[Records]
########################################

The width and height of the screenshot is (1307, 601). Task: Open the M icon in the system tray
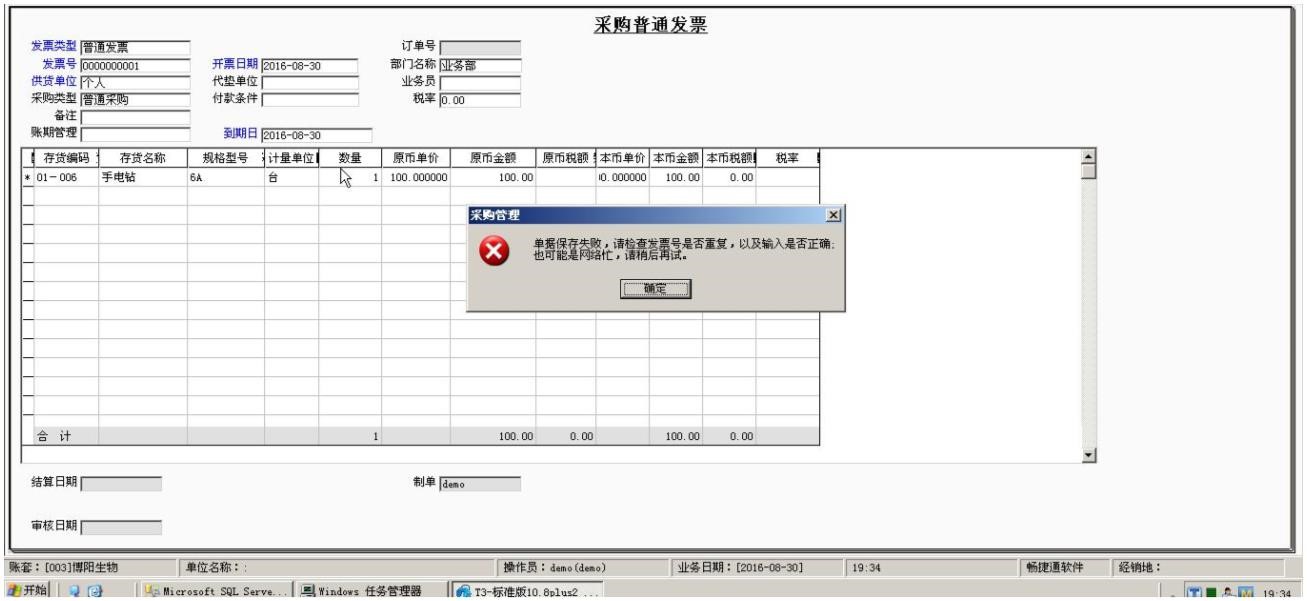tap(1246, 591)
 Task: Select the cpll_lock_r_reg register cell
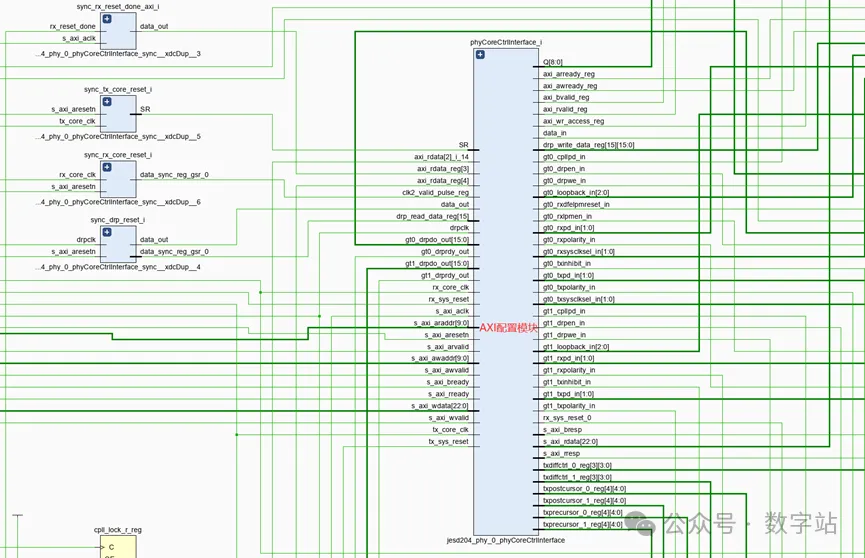pyautogui.click(x=118, y=546)
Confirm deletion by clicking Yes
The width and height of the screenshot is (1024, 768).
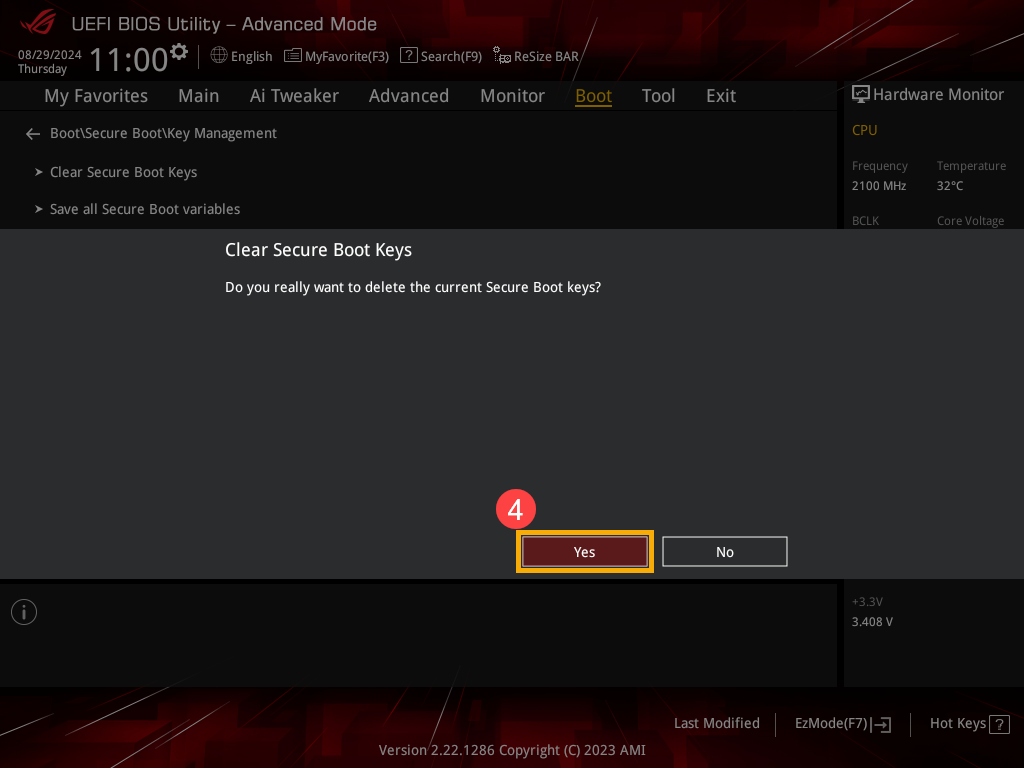tap(585, 552)
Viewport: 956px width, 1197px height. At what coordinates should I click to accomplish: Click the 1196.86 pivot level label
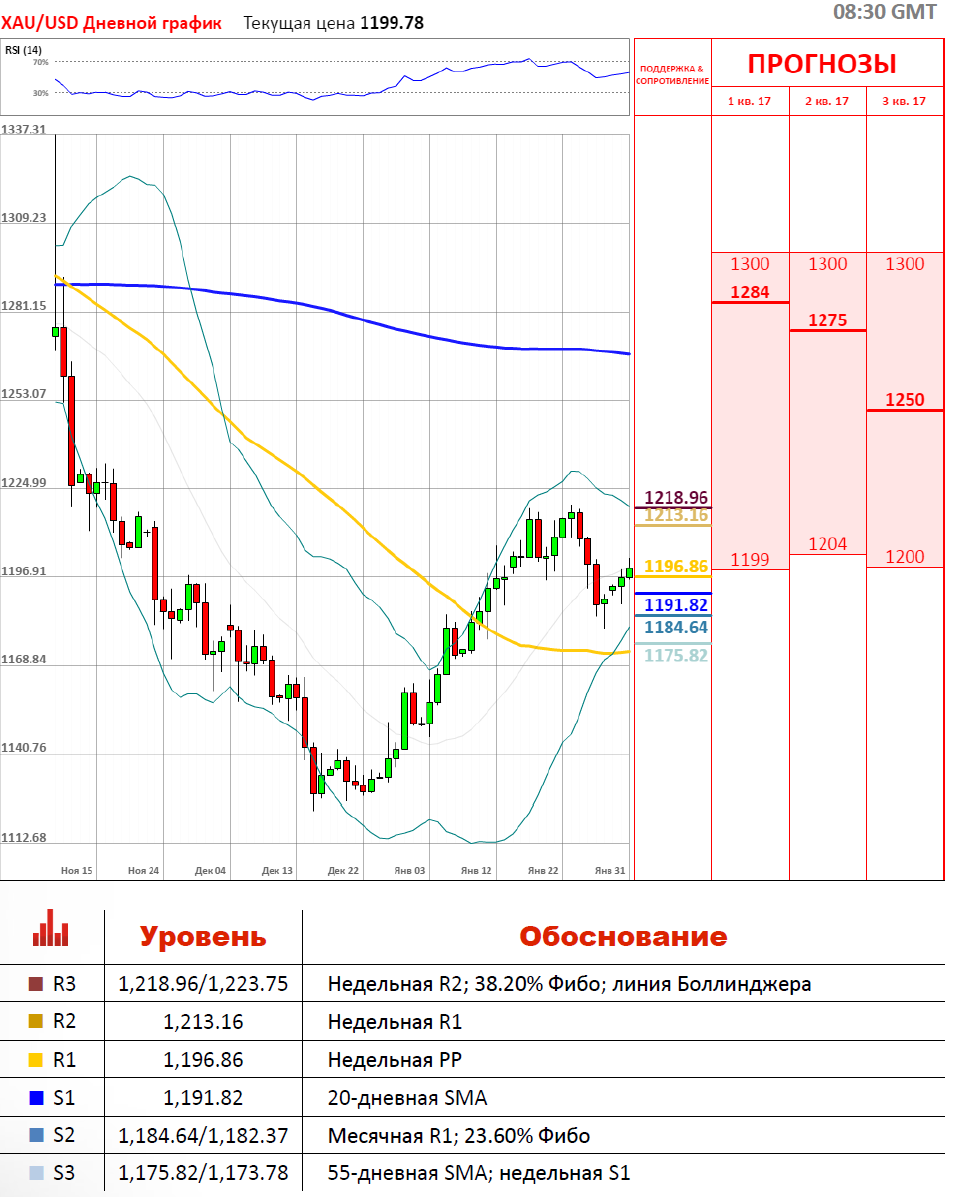[x=676, y=566]

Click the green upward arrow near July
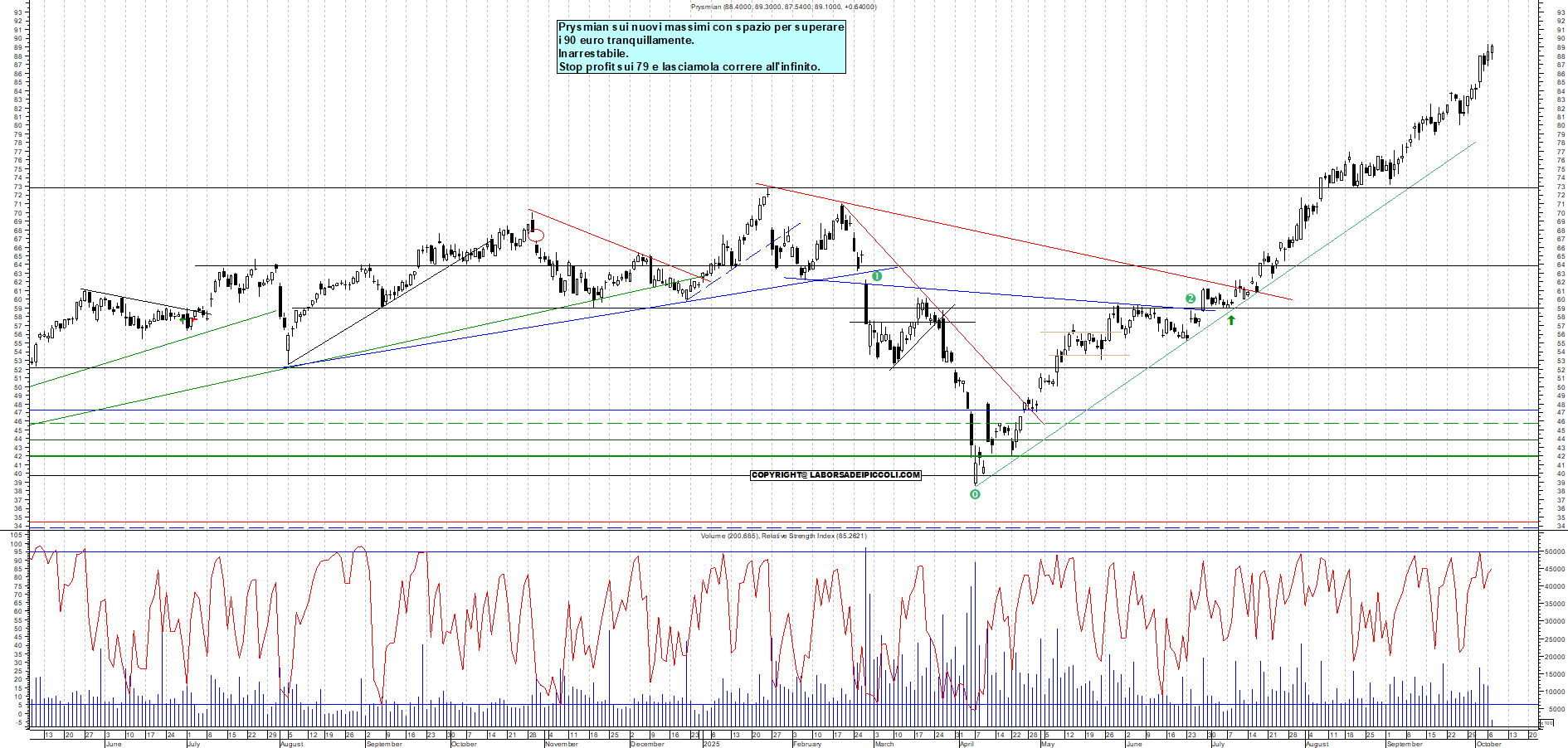(1231, 319)
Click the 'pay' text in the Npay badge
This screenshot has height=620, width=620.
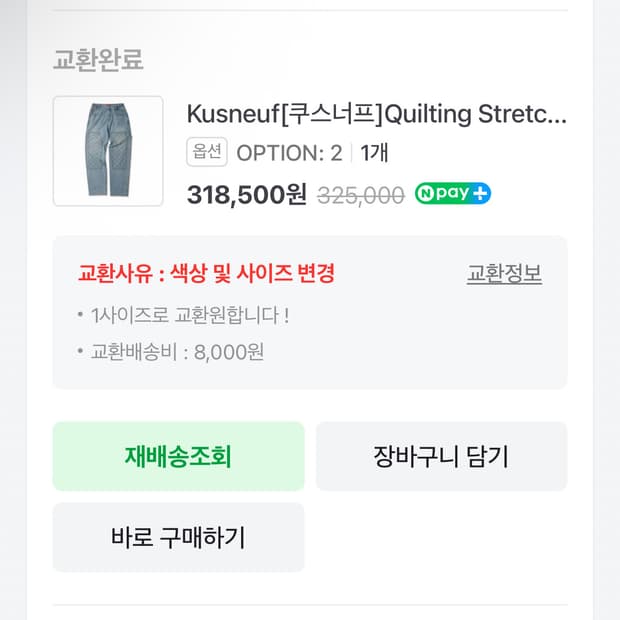coord(453,194)
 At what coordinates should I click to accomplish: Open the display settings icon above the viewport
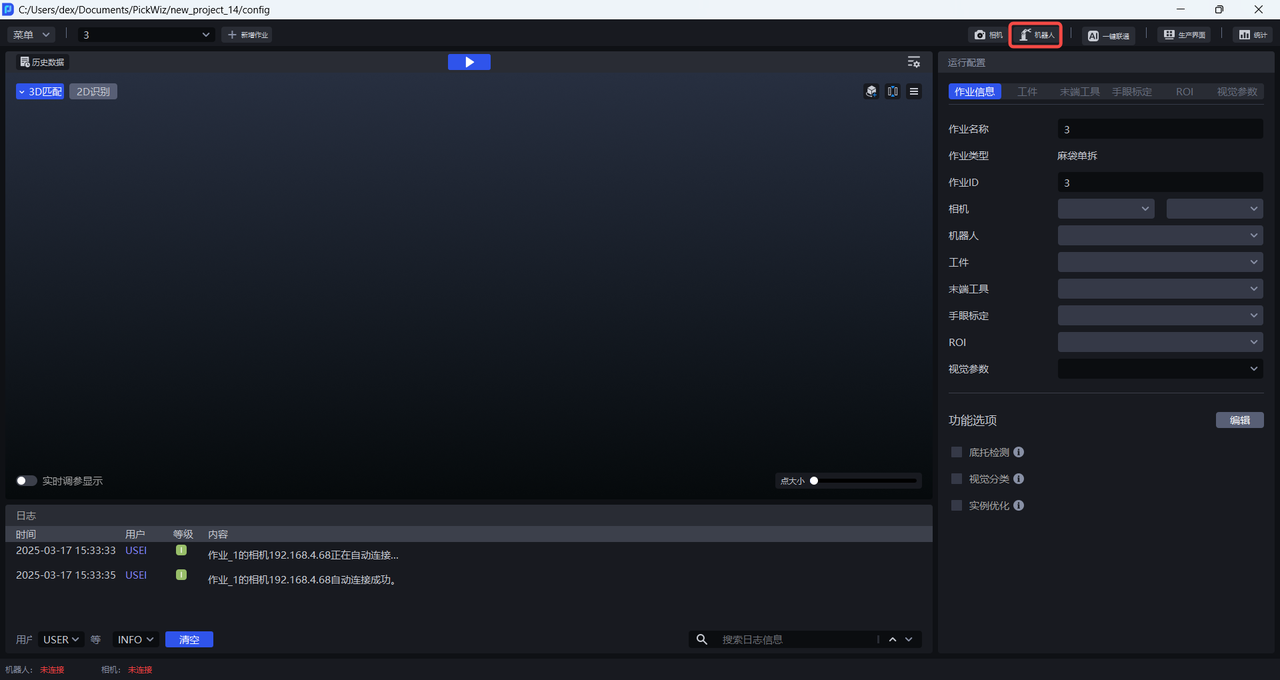[x=913, y=62]
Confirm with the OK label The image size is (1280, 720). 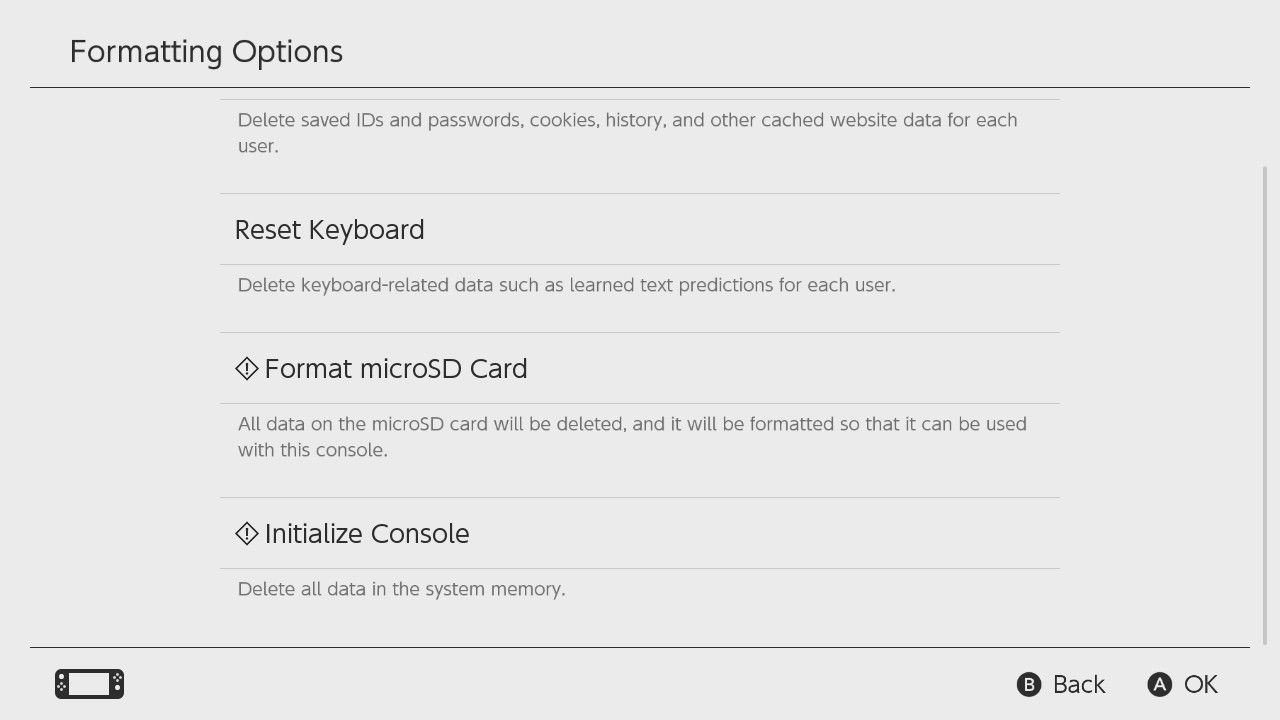(x=1201, y=684)
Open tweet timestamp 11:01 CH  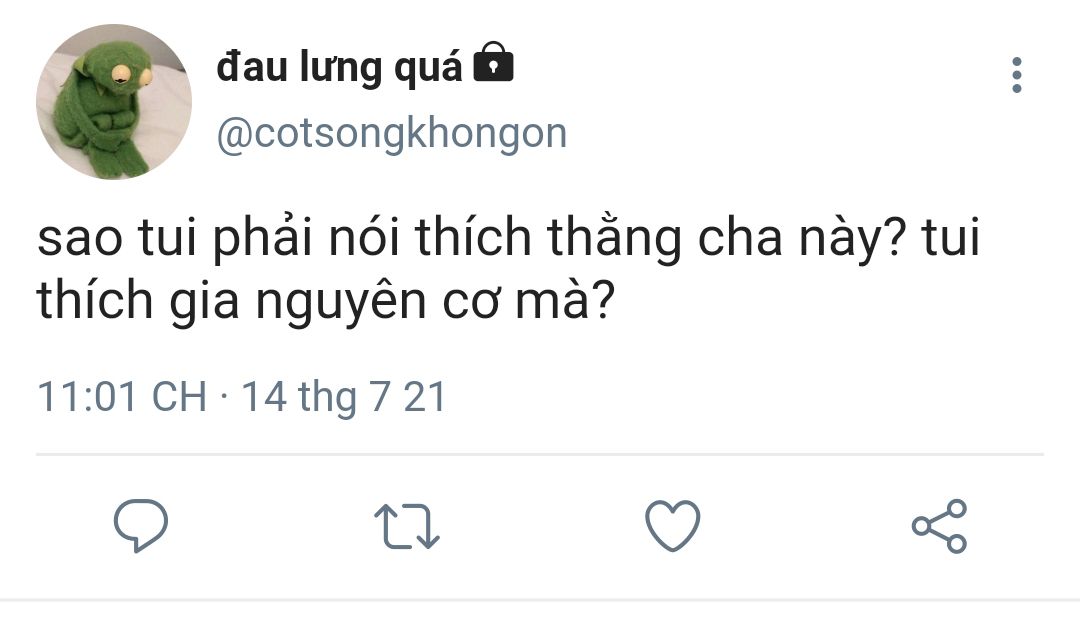point(122,397)
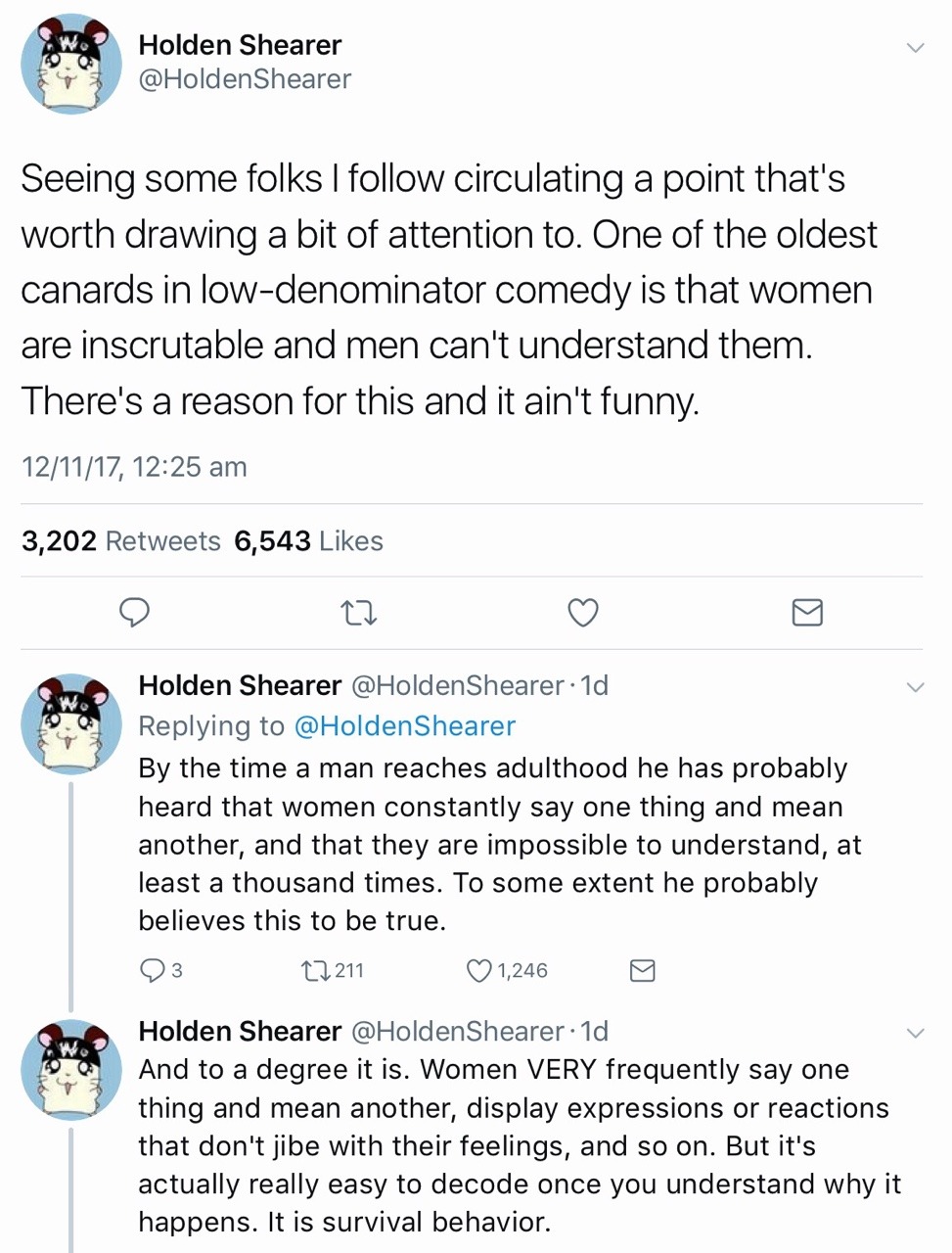Open the "survival behavior" reply tweet text
Screen dimensions: 952x1253
click(x=519, y=1145)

########################################

**Short problem:** Reproduce the lines of the records starting at the one containing "Viewport: 956px width, 1197px" and ending at the one containing "[x=913, y=62]", both included. Leave the pictures out of your answer.

**Result below:**
Viewport: 956px width, 1197px height. At what coordinates should I click to accomplish: Click the 1196.86 pivot level label
[x=676, y=566]

Click the green upward arrow near July
(1231, 319)
Click the 'pay' text in the Npay badge
This screenshot has height=620, width=620.
coord(453,194)
 At what coordinates should I click to accomplish: Open the display settings icon above the viewport
[x=913, y=62]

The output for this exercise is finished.